Evet, biz yurt dışı çalışmalarında Avrupa Birliği’ne proje sunuyoruz ve hibe paralar alıyoruz bu hibe paralarla belediye başkanlarını ücretsiz olarak gezdiriyoruz.

-Üye belediye sayınız nedir?

Belediye sayısı her an değişiklik gösteriyor ve birçok belediyenin kapatılmasının ardından şuanda 380 belediye üyemiz var.

ÖZEL İDARELERİN KAPATILMASI YANLIŞ OLDU

-Büyükşehir yasasıyla birlikte belediyecilikte birçok şey değişti ve belediye sayısı 2 bin 950’den bin 396’ya düşürüldü siz bu durumu nasıl değerlendiriyorsunuz? Mahalli idareleri nasıl etkiledi bu yasa?
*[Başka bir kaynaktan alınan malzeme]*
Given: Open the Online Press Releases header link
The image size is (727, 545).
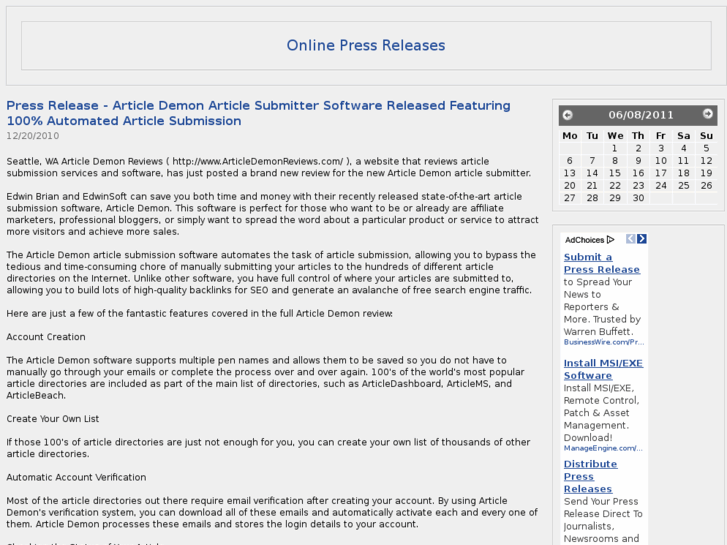Looking at the screenshot, I should [365, 45].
Büyükşehir Belediyelerinin il sınırlarının büyümesi iyi bir şey, planlamada bir bütünlük oluyor. İki ilçe belediyesi yol yaptığında bu yolların birbirleriyle bağlantıları olmuyordu, bunun nedeni planlamanın tek elden yapılmaması. İnsanlar gereksiz yere daha fazla yol gitmek zorunda kalıyordu. Planda bütünlük olunca olumsuzluklar ortadan kalkıyor ve hizmetler tek elden yürütülüyor.

VALİLER PROTOKOL VALİSİ HALİNE GELDİ

-Aynı düzenleme kapsamında Özel İdareler’in kapatılması peki? Bunu da destekliyor musunuz?

Hayır. Bu yasada tek itiraz ettiğimiz, halada iyi olmadığını savunduğum konu özel idarelerin kapatılması. Özel idareler ülke gelinde yüzde 70 tasarruf sağladı, birçok yerin gelişmesinde yardımcı oldu. Özel idarelerin kapatılmasıyla valiler protokol valisi haline geldi. Valiler artık yola ve suya karışamıyor sadece devletin resmi işlerini yapabiliyor.

BELEDİYELER KENDİ KADROLARINI OLUŞTUMALI

-Belediyelerde çalışan taşeron işçilerin hakları konusunda ne düşünüyorsunuz? Taşeronlaşmayla alakalı düzenlemeler yapılmalı mı?

Taşeronlaşmanın hem iyi hem kötü yanları var. Bence belediyeler kendi kadrolarını oluşturmalı. KPPS’yi kazanıp belediyeye yerleşenler kurumun fazla işine yaramıyor, özellikle taşra belediyeler bu konuda çok sıkıntı çekiyor. Belediyeler kalifiye elaman bulma konusunda çok büyük sıkıntı çekiyor. Avrupa ülkelerinde olduğu gibi belediyeler kendi kadrolarını oluşturmalı. Taşeron çalışanlar için yaptığı işe göre haklar ve ücret verilmeli. Ülkemizde her hükümet iş başına gelirken bu adaletsizliği ortadan kaldıracağız diyor maalesef bu konuda bir türlü başarı sağlanamadı.